◆ TASKS AND EXERCISES
a - In the lesson on forgetting German words, reproduce the passage from "Wie lernst du" up to and including "the isolated information." word for word.
b - Pick up the lesson on forgetting German words after its last sentence and keep writing it.

◆ EXTRACTED TEXT

If you are constantly FORGETTING German words, DO THIS!

If you are constantly FORGETTING German words, DO THIS!

if you are constantly FORGETTING German words, DO THIS!

Ich vergesse immer deutsche Wörter.
(I always forget the German words.)

Wie lernst du denn?
(How are you learning?)

Ich schreibe Vokabeln auf und lerne sie auswendig.
(I write down the vocabulary and learn them by heart.)

Das ist der Fehler. Ich gebe dir mal ein paar Tipps.
(That’s the mistake. I’ll give you some tips.)

Hallo und willkommen bei Spring German. Ich bin Denisa. In this video, I will tell you why you keep forgetting German words and how you can learn them efficiently. Ready? Los geht’s!

1. Du lernst Wörter in Isolation (you learn words in isolation)

One of the reasons why you forget words is because you’re trying to learn them isolated. That way, the brain has a hard time retaining the isolated information.

The best way to overcome this is learning by chunks. Remember this part from the dialogue before:

Ich schreibe Vokabeln auf und lerne sie auswendig.
(I write down the vocabulary and learn them by heart.)

Chunk alert!

“Ich lerne sie auswendig” (I learn them by heart) means “I learn them by heart”. It’s a word combination that native German speakers use all the time.

◆ STORED ROWS
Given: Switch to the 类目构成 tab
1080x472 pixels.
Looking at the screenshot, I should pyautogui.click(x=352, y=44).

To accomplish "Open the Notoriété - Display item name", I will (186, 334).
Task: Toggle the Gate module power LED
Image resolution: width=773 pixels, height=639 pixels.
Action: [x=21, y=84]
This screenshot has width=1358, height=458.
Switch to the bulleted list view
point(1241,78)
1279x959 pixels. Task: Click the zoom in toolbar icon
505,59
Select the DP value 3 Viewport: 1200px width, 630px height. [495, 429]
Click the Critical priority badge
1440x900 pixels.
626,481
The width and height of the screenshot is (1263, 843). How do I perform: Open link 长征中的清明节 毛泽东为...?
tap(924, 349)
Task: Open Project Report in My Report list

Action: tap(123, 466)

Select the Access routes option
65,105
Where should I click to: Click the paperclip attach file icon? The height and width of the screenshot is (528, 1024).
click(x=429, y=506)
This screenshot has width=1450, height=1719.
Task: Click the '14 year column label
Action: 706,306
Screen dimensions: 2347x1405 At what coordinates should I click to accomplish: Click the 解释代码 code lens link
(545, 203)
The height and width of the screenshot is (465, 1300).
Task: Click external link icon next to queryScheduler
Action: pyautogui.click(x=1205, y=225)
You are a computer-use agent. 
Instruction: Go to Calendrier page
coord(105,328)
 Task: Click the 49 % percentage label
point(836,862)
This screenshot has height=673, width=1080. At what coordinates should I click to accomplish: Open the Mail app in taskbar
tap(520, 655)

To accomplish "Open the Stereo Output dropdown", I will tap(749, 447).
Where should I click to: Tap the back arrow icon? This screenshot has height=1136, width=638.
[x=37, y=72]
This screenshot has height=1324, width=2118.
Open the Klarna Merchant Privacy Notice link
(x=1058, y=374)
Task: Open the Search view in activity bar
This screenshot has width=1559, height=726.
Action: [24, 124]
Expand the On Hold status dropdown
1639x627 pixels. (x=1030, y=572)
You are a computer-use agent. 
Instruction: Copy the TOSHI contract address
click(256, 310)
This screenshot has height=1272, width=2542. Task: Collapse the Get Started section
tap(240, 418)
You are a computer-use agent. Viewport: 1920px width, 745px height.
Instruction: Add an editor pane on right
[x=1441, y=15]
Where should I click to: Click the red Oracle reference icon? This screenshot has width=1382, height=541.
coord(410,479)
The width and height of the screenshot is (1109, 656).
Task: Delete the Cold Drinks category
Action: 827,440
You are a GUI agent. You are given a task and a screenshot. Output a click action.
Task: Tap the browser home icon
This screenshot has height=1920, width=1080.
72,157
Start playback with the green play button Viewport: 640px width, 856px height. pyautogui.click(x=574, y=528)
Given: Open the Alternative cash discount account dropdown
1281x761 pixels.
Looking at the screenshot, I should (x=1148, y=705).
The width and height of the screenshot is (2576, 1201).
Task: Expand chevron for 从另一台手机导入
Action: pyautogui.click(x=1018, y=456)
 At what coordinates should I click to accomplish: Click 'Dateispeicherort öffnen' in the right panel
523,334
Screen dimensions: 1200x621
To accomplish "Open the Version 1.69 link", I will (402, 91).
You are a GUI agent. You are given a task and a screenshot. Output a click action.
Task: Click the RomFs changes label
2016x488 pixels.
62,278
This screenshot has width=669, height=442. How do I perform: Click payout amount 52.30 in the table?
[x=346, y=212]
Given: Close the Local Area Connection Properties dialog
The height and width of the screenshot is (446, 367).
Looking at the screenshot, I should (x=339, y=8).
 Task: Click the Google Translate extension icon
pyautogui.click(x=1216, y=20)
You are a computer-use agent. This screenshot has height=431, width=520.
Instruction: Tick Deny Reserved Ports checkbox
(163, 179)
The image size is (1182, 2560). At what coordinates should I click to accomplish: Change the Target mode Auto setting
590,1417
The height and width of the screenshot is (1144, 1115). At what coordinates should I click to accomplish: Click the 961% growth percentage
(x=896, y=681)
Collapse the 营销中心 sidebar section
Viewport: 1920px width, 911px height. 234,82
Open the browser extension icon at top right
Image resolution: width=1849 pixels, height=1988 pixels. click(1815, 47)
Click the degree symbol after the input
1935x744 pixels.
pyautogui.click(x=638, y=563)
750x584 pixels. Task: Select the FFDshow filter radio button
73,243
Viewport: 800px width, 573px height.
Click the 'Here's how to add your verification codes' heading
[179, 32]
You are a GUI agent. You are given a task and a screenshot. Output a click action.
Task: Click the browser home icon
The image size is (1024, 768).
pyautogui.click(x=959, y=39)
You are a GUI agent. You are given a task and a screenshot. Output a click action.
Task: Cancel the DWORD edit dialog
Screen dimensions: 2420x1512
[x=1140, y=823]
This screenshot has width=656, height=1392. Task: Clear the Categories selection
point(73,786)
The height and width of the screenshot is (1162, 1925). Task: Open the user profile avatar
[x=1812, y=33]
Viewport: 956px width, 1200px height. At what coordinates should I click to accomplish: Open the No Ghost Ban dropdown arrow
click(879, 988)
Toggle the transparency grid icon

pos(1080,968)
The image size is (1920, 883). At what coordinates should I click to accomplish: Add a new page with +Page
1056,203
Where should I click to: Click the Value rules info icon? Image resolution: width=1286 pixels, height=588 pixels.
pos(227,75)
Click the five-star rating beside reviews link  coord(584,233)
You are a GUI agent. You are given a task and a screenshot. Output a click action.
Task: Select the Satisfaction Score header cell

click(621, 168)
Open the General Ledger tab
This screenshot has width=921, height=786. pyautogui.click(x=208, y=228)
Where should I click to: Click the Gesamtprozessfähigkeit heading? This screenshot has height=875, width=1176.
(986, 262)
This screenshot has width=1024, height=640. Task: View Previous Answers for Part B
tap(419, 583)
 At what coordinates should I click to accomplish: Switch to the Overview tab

◆ ANSWERS TO THE PROBLEMS
a -
Wie lernst du denn?
(How are you learning?)

Ich schreibe Vokabeln auf und lerne sie auswendig.
(I write down the vocabulary and learn them by heart.)

Das ist der Fehler. Ich gebe dir mal ein paar Tipps.
(That’s the mistake. I’ll give you some tips.)

Hallo und willkommen bei Spring German. Ich bin Denisa. In this video, I will tell you why you keep forgetting German words and how you can learn them efficiently. Ready? Los geht’s!

1. Du lernst Wörter in Isolation (you learn words in isolation)

One of the reasons why you forget words is because you’re trying to learn them isolated. That way, the brain has a hard time retaining the isolated information.

b -
Chunks can help speed up your learning process, because you don’t have to come up with your own way to say things. Use chunks, so you don’t have to try to remember that one word in the middle of a conversation. There’s a link to our Essential German Chunking Kit in the description below.

Zum Beispiel (for example):

Ich lerne sie auswendig (I learn them by heart) is a sentence you learn by heart, but you don’t learn the vocabulary behind it separately, and you don’t need to remember how to conjugate it all.

But to learn them auswendig (by heart) shouldn’t be your way to go. If you learn the vocabulary in a context, for example with chunks, you will learn them easier. But how exactly can you do that? One way is our free essential German chunking kit. But there are of course other possibilities, which I will introduce to you now.

2. Du nutzt die Wörter nicht regelmäßig (You don’t use the words regularly)

Another important reason why you forget words, is because you learn them with the wrong method. Doing brute force and repeating a word over and over again does not get you anywhere. That way, you will not use them regularly in real life.

Was schlägst du vor?
(What are you suggesting?)

Das Wichtige ist, die Wörter oft zu hören.
(The important thing is hearing the words a lot of times.)

Aber wie denn? Ich lebe nicht in Deutschland.
(But how? I don’t live in Germany.)

Da gibt es viele Möglichkeiten. Du kannst zum Beispiel Lieder und Filme auf Deutsch hören.
(There are a lot of possibilities. You can, for example, listen to German songs and movies.)

When you hear a word over and over again, it starts to stick, even without you actively learning it. That’s why we include the dialogues in our videos. With them, you can practice your listening skills, too.

Try to learn words and phrases in context rather than just memorizing individual words. Read German texts, watch German movies or TV shows, or listen to German podcasts.

Aber dann kann ich ja nur verstehen. Ich will auch Deutsch sprechen können.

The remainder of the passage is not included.